Reviewed by Alex Christensen.

The app is calling [WKWebsiteDataStore init] despite the method being marked as unavailable in
WKWebsiteDataStore.h. As a result, they end up with a WKWebsiteDataStore object whose internal
_websiteDataStore is bad because its constructor was never called. When [WKWebsiteDataStore dealloc]
gets called later own, it calls the ~WebsiteDataStore() destructor for _websiteDataStore but its
m_sessionID is 0 because we never called the constructor. This causes us to send a
NetworkProcess::DestroySession IPC with a sessionID that is 0, which is not valid so the
NetworkProcess crashes.

To address the issue, we now provide an implementation of [WKWebsiteDataStore init] which raises an
exception, behind a linked-on-after check. To keep the app working, [WKWebsiteDataStore init] returns
a new ephemeral data store until rebuilt with the new SDK.

• UIProcess/API/Cocoa/WKWebsiteDataStore.h:

Mark "new" as unavailable, otherwise [WKWebsiteDataStore new] builds.

• UIProcess/API/Cocoa/WKWebsiteDataStore.mm:

(-[WKWebsiteDataStore init]):
Raise an exception with latest SDK, a new ephemeral data store otherwise.

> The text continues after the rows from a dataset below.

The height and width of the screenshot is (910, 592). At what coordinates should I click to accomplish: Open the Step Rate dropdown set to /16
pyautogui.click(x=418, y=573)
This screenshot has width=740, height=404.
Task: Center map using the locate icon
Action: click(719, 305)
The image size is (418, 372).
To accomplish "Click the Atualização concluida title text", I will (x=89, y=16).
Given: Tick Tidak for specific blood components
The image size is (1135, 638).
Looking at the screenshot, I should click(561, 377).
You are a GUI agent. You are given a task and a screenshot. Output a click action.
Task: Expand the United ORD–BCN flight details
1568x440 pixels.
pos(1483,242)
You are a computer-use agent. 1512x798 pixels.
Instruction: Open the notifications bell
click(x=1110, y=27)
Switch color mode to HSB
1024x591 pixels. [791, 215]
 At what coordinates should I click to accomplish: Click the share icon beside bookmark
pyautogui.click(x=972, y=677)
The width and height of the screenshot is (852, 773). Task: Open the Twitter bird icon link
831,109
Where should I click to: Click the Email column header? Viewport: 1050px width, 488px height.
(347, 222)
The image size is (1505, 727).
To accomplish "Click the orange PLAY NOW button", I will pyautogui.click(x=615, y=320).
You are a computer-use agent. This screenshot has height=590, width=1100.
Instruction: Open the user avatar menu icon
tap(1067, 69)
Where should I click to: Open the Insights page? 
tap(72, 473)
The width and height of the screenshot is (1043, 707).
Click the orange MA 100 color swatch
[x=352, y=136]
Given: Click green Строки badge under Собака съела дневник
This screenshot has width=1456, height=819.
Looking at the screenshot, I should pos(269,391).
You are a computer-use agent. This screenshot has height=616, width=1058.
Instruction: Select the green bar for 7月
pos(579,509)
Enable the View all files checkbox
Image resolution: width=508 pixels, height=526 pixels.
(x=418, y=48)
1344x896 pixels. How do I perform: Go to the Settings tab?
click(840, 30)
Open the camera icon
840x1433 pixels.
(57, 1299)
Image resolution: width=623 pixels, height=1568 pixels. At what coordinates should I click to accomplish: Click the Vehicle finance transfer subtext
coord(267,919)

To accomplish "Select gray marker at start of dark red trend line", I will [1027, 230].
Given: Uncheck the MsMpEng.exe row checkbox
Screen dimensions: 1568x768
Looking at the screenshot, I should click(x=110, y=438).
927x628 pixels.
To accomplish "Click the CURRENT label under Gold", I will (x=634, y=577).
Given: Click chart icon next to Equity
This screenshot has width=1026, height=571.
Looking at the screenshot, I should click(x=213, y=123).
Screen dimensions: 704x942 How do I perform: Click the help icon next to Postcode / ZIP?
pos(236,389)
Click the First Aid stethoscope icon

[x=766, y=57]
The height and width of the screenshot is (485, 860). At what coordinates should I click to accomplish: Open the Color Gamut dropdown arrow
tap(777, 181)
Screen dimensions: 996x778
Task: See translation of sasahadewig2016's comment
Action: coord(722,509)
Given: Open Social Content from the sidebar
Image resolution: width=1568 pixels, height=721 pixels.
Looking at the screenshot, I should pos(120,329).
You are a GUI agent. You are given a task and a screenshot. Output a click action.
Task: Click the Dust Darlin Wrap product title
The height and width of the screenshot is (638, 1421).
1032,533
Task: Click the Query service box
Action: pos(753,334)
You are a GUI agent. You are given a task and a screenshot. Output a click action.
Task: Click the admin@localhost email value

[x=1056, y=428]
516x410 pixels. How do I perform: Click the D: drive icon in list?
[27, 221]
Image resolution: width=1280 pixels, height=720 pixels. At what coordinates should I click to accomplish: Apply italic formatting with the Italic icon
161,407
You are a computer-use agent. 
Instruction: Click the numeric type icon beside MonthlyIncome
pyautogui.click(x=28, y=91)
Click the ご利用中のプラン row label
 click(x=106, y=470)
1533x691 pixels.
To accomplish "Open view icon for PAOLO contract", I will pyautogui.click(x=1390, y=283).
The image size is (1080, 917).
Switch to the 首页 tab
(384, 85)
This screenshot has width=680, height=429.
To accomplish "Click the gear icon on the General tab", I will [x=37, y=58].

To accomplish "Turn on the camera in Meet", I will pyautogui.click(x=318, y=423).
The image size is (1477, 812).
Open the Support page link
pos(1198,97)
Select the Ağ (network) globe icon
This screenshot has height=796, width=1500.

• UIProcess/Cocoa/VersionChecks.h:

Add linked-on-after check.

• UIProcess/WebsiteData/WebsiteDataStore.cpp:

(WebKit::WebsiteDataStore::~WebsiteDataStore):
Add a release assertion to make sure that m_sessionID is always valid when the destructor is called.

Location:

trunk/Source/WebKit

Files:

• ChangeLog (modified) (1 diff)
• UIProcess/API/Cocoa/WKWebsiteDataStore.h (modified) (1 diff)
• UIProcess/API/Cocoa/WKWebsiteDataStore.mm (modified) (2 diffs)
• UIProcess/Cocoa/VersionChecks.h (modified) (2 diffs)
• UIProcess/WebsiteData/WebsiteDataStore.cpp (modified) (1 diff)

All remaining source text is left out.